Non a caso Milano, Monza-Brianza, Pavia, Varese, Como, Bergamo e Lodi figurano tra le principali province della Penisola per export nel pharma. “La Lombardia rappresenta uno dei motori dell’industria farmaceutica in Italia e in Europa. Un ecosistema altamente competitivo, caratterizzato da imprese innovative, forte integrazione tra ricerca pubblica e privata e una spiccata proiezione internazionale”, sottolinea Marcello Cattani, presidente di Farmindustria. Un settore che però non è impermeabile rispetto alle grandi crisi dei nostri tempi.

Le sfide per i farmaci: conflitti e MFN

Cattani non si nasconde dietro un dito. Lo scenario geopolitico è “sempre più complesso e instabile, segnato da tensioni internazionali, criticità nelle catene di approvvigionamento e nuove sfide rappresentate in primis dall’ordine esecutivo dell’amministrazione Usa ‘Most Favored Nation’ (MFN)”, sottolinea. Una situazione che però mette in luce “il valore strategico di una filiera solida e innovativa”. A preoccupare il numero uno di Farmindustria è il “principio alla base della MFN”, ricorda Marcello Cattani.

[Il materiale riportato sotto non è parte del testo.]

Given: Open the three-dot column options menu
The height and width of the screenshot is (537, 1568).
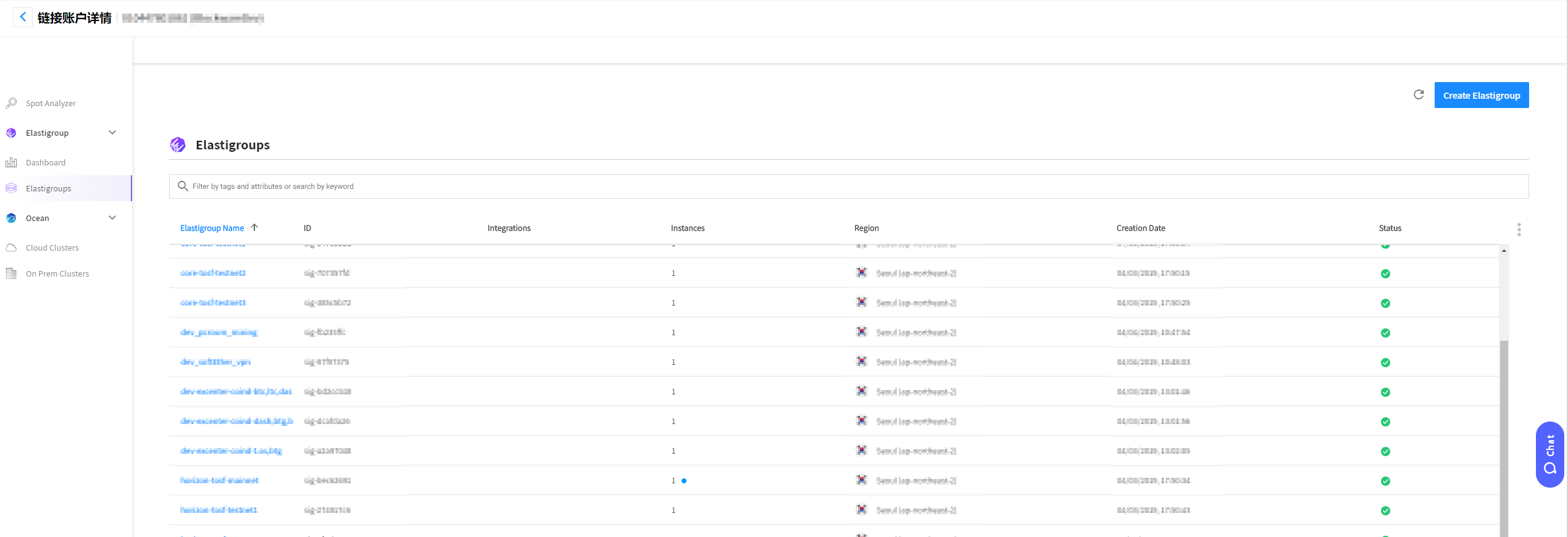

Ma di che si tratta? “I farmaci rimborsati negli Stati Uniti non possono avere prezzi superiori a quelli applicati negli Stati dove sono più bassi, Italia inclusa”. 

Si introduce così di fatto “un meccanismo di allineamento internazionale che sta contribuendo al ripensamento degli equilibri globali, premiando i sistemi più efficienti e resilienti.  Per l’Italia – insiste Cattani – diventa quindi cruciale rafforzare il dialogo con le istituzioni e consolidare politiche industriali e sanitarie capaci di sostenere innovazione, investimenti, competitività e attrattività”.

“In questa prospettiva è indispensabile superare meccanismi considerati fortemente penalizzanti come il payback. Solo attraverso una visione condivisa sarà possibile valorizzare ulteriormente il ruolo strategico dell’industria farmaceutica, garantendo al contempo crescita economica, sicurezza, accesso all’innovazione e tutela della salute pubblica”, chiosa Cattani.